Scene last night: Tio Marcelino and I were outside with the youngsters at grandma’s house, the unwrapping done, kids sledding down the driveway, everyone bundled against the frigid air, laughter. Especially moved watching the three-year-old climbing snow-faced from the latest high-speed de-sledding only to turn right around and – all marshmallow-swaddled in the necessary insulation – go stumping straight back up the hill, a teensy Miss Michelin joyfully hollering “let’s do it again!” Something about her out there tiny and happy in the bitter cold reminded me of the vulnerability of her in the world itself, and I had one of those moments (forgive me, I write about this a lot lately, but there you are) in which joy blends with dread.
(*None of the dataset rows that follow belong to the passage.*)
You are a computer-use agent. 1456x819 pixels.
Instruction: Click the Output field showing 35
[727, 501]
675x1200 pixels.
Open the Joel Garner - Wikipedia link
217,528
The emotional contrast was heightened by the moment earlier in the afternoon when we were deep in the paper-tearing phase, the family happily gathered in a sunroom looking out on fat greeting-card snowflakes falling to the free earth. Previously I had been reading a bit of Central American history and reflecting on the terrifying parallels related to us recently by Iraqi friends only recently released from unthinkable minute-to-minute deathly dread of death and kidnap threats. How fatefully, irreconcilably fortunate we are.
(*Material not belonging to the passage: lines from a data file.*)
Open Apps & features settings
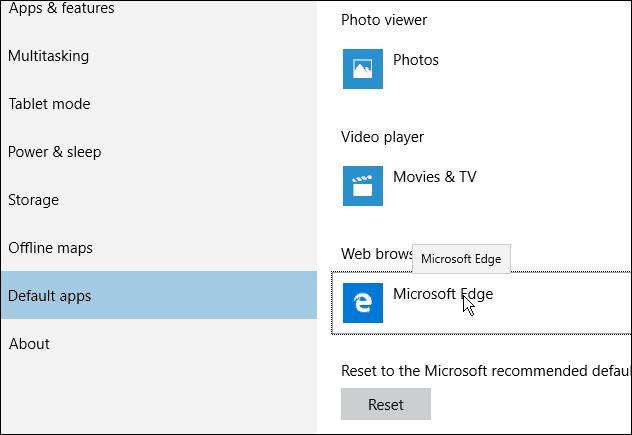Image resolution: width=632 pixels, height=435 pixels. coord(61,8)
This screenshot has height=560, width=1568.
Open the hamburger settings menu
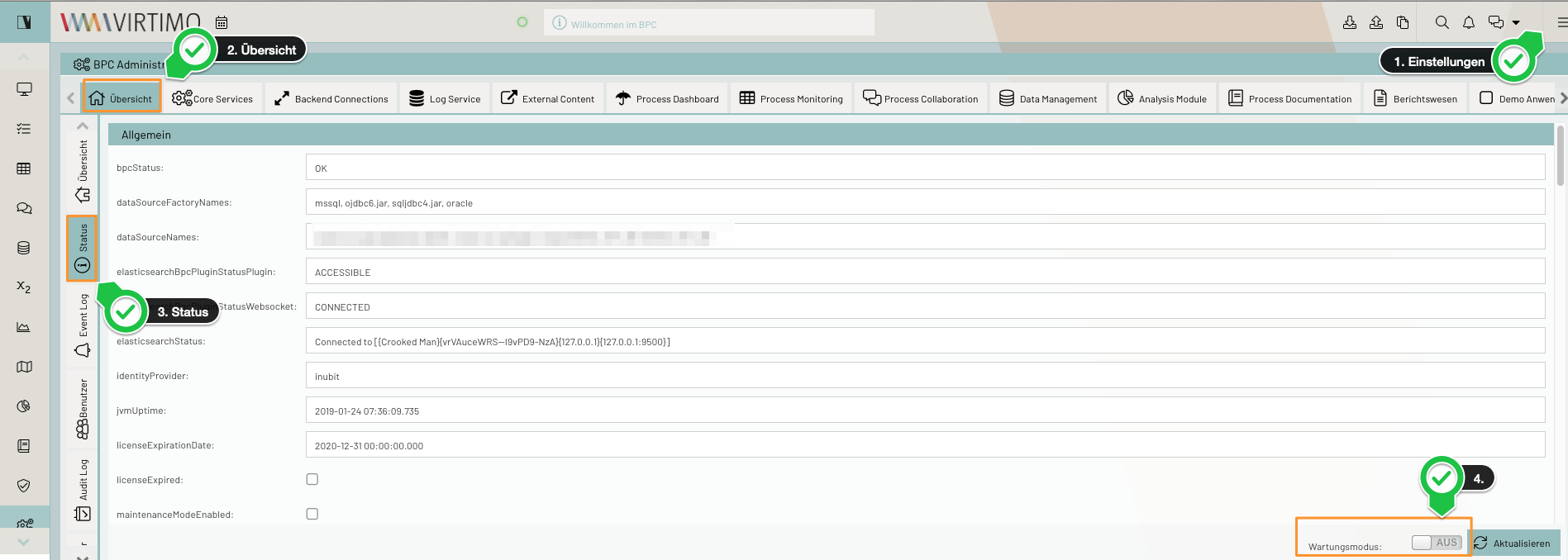point(1561,22)
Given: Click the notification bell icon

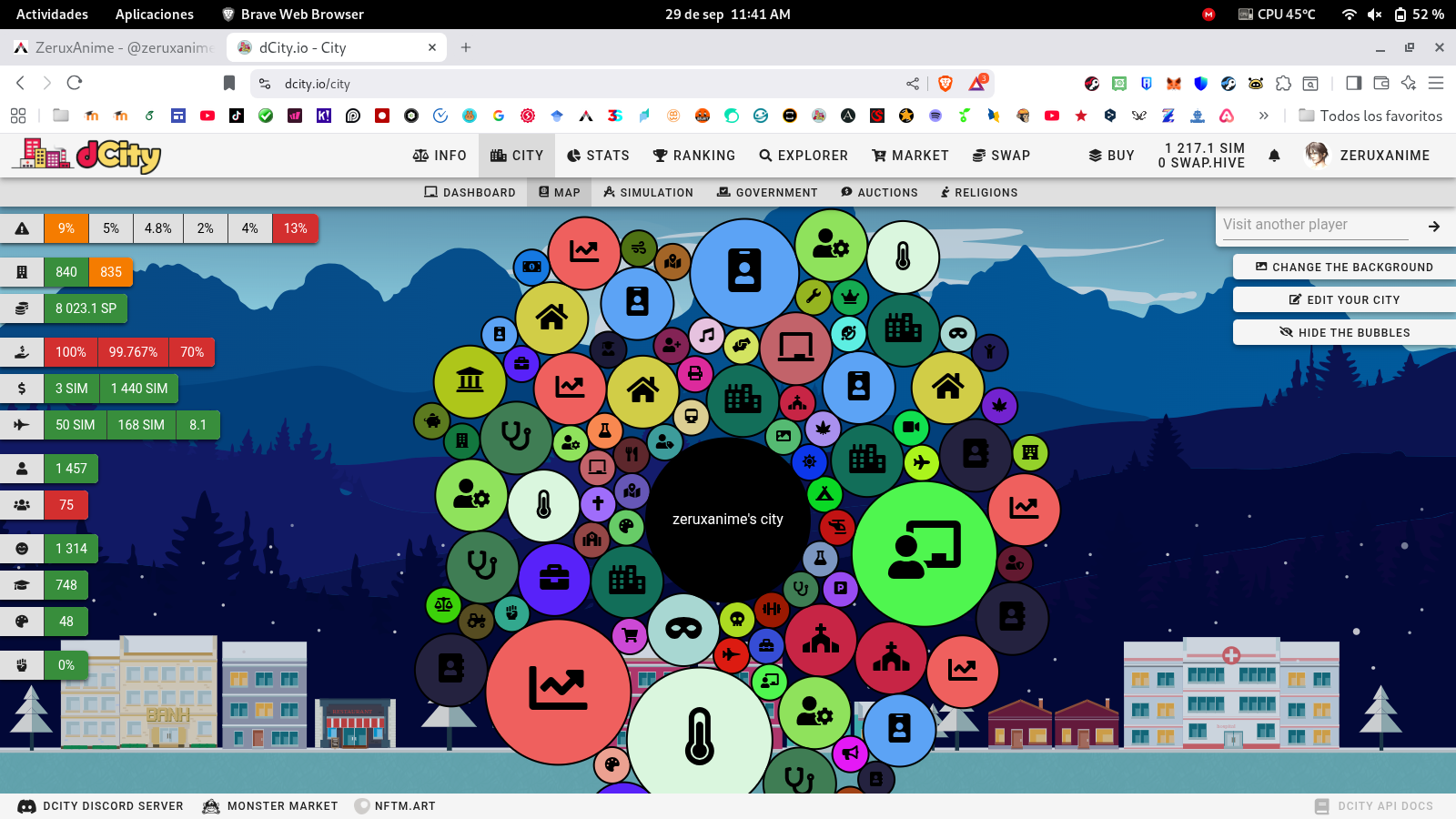Looking at the screenshot, I should tap(1274, 156).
For various reasons, I feel foolish writing these things. For one, the observations are unoriginal. For another, sometimes we must – I suppose – just take things as they are and subvert the drama or all life would grind to a halt. And there is the whole proposition that such “musings” (one of my least favorite words) are an act of privilege solving nothing.
The capper, though, came later, after the tots were abed, and I read the following passage from Christopher Hitchens’ memoir Hitch-22:
To be the father of growing daughters is to understand something of what Yeats evokes with his imperishable phrase “terrible beauty.” Nothing can make one so happily exhilirated or so frightened: it’s a solid lesson in the limitations of self to realize that your heart is running around inside someone else’s body.
After the sledding, we dug snow tunnels. I gave my usual four-part speech about never playing in snow tunnels unless an adult was present. And then we just turned them loose, and head-first they scrabbled happily into the mystery until even their boots had disappeared. Tio and I went to the other side and waited for them to emerge.